スタジアムやアリーナのあり方、というお話

皆さんの地元にあるスタジアムやアリーナは快適に過ごすことのできる、居心地の良い空間ですか?

この答えに「No」という回答になってしまうのは「体育施設」だからではないでしょうか。たまにありますよね。「誰のために作られたのか分からない」施設や設備。

スポーツ庁の立ち上げから、日本体育協会が日本スポーツ協会に名称変更を行うなど、日本の中でも「体育」と「スポーツ」の切り離しや切り分けが進んでいます。

簡単に言えば、これまで当然のように考えられていた「学校教育」の中から娯楽としての「スポーツ」を切り離し、教育の範疇にある「体育」とは切り分けて考えられるようにしましょう、ということです。

おそらく、その話を全くの無関係な方々は「なんのこっちゃ」という風に聞こえるかもしれませんが、当事者たちにとっては大きな問題なんです。

スポーツの根本は「娯楽」であり、「遊び」です。

「前ならえ!右向け右!回れ左!ぜんたーい、進め!」などといった号令に合わせて動く集団行動を学校体育の時間に取り組んだことがある人もいるのではないでしょうか。

「スポーツ」の中で、そういった軍事教育的なことを求めるものはありません。

調和と同調度合いを評価基準にするアイスダンスやアーティスティックスイミング(シンクロナイズドスイミングから名称変更)のデュエットなどは「他人動きを合わせること」を求められますが意味合いが異なります。

もちろん、学校体育の中に組み込まれてきたからこそ、その中の教員の人たちが頑張ってきた背景があります。その中で、せめぎ合いは生じてしまうでしょうが、そもそも求められるものが異なる以上は時間が遅いか早いかの違いになるでしょう。

そして、これまでの「学校単位」のものから「地域ぐるみ」のものへスポーツを昇華させる意味でも、早々に切り分けを行うべきだったのかもしれません。


では、スタジアムやアリーナ、体育的に言えば競技場や体育館ということになりますが、それらは「体育」と「スポーツ」の間で切り分けたらどんな変化が訪れるのでしょう。

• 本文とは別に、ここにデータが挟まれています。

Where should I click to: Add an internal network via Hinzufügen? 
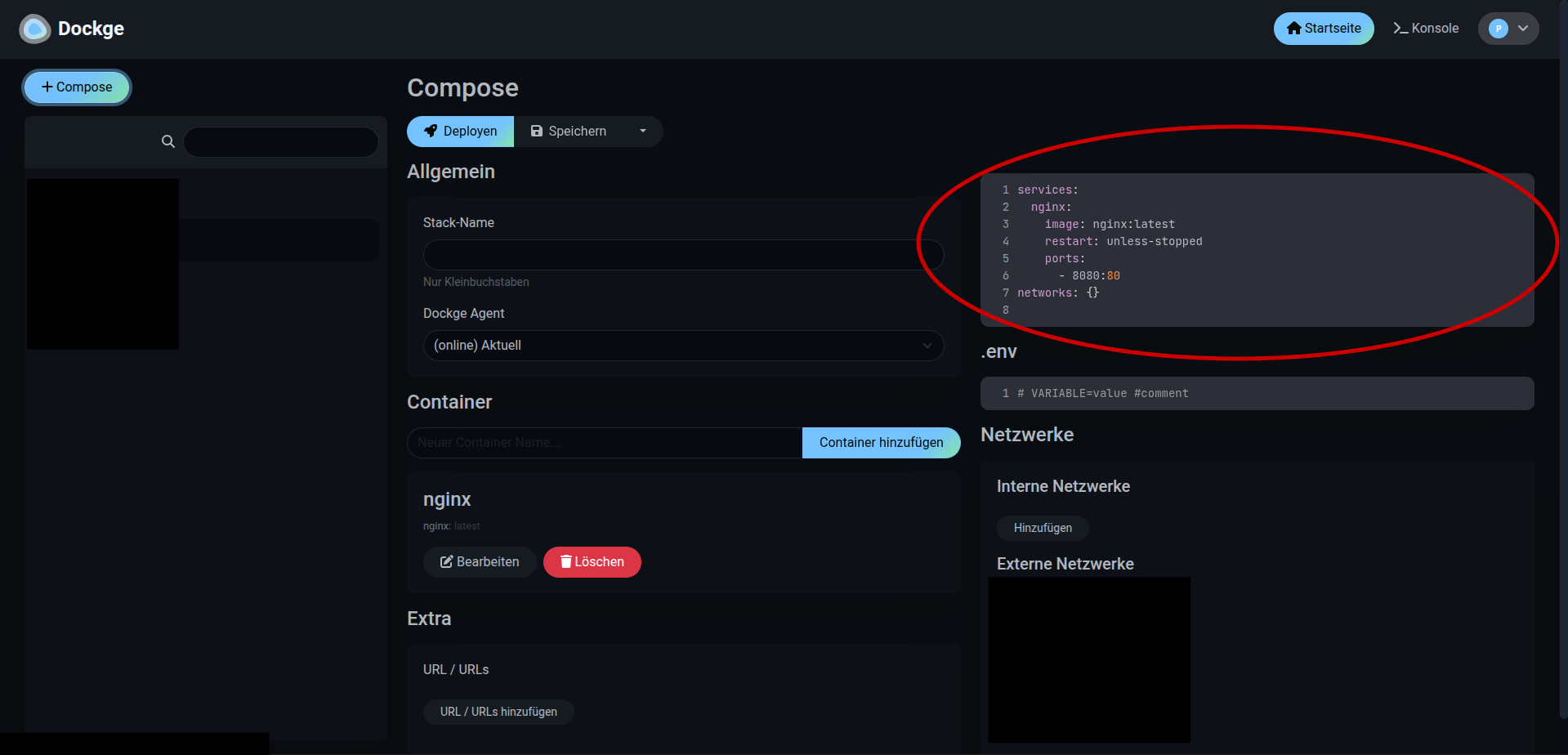pos(1042,528)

わかりきっていることですが、言葉が変わりますよね。体育館はアリーナへ、競技場はスタジアムへと変わります。

この変化は決して小さいものではありません。

冒頭で触れたように、体育施設の場合、競技をすることのみに主眼が置かれており、そのほかのことには気を使われていないケースがほとんどです。

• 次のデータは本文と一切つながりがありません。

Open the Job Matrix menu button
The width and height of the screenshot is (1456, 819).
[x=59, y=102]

まさに体育施設であり、観戦をする楽しみを助長したり、観戦に伴ってパーティーを主催するなどということは一切考慮されていません。

どういうことかというと、使用目的が「競技のみ」となってしまっていること、それが問題だということです。

例えば、みなさんが何か物を買ったとしましょう。なんでも構いません。日用品や家具、家電。色々とあると思いますが、それらは日常、使うことで生活を快適に行うことが目的ですよね。

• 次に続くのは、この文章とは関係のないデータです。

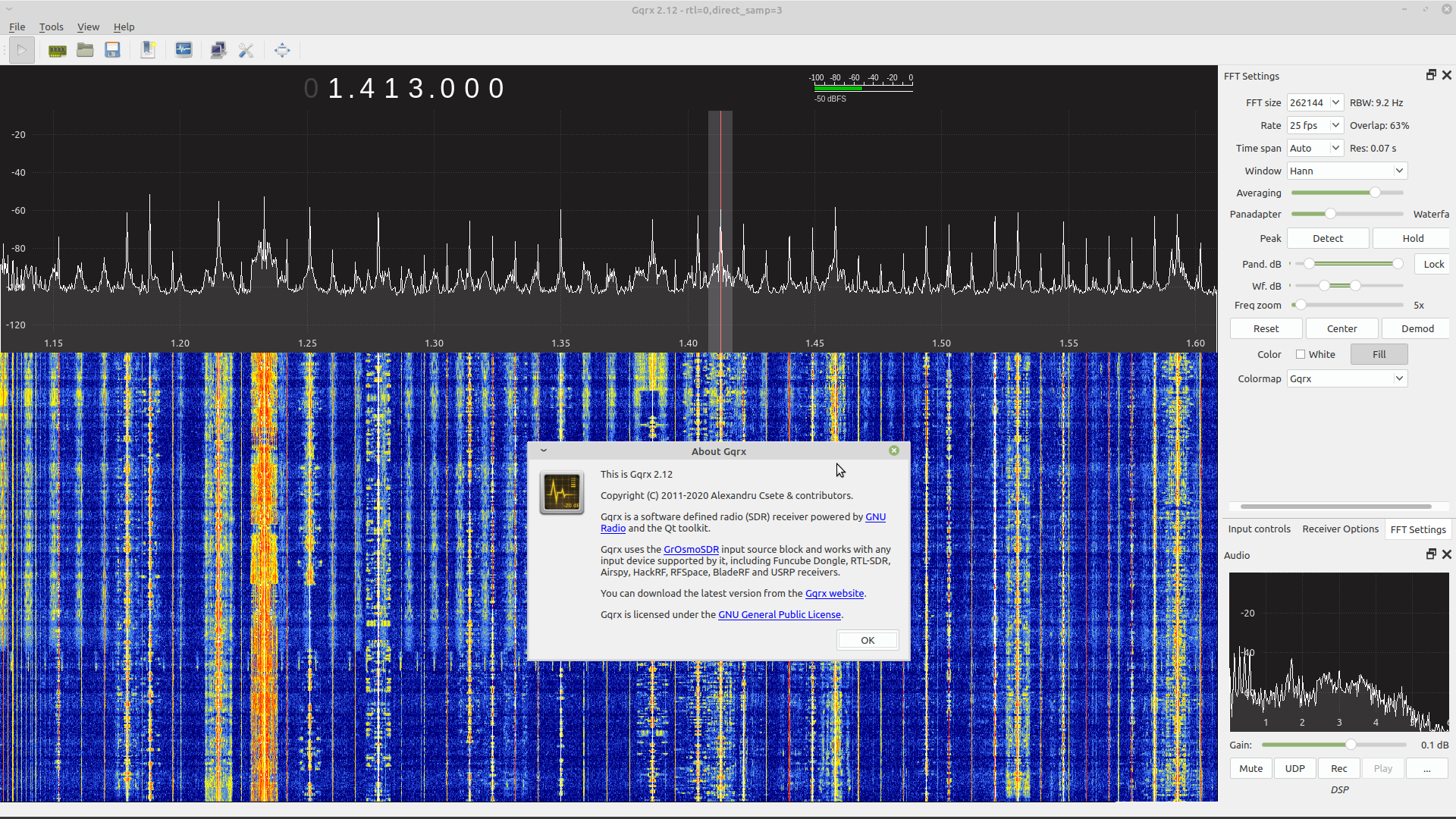Viewport: 1456px width, 819px height.
Task: Toggle fullscreen with the arrows icon
Action: pos(282,51)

包丁を買うのは調理を快適に行うためであり、棚を買うのは物をしまって置けるようにし、床にものが積まれてしまって不快な生活を送らないためです。

では、その包丁が人参しか切れない包丁だとしたらどうでしょう。それは行き過ぎか。野菜しか切れない包丁だとしたら。

もちろん、肉用と野菜用で使い分けてらっしゃる方もいるとは思いますが、そうではなく、汎用性が高いと思って買ったのに、肉を切ろうと思ったら一切切れない包丁だとしたらどうでしょう。

せっかく買ったのにもったいないです。包丁を買うことで調理の自由度を高めるはずが逆に負自由度が生じてしまうことは望んでいたこととは違うはずです。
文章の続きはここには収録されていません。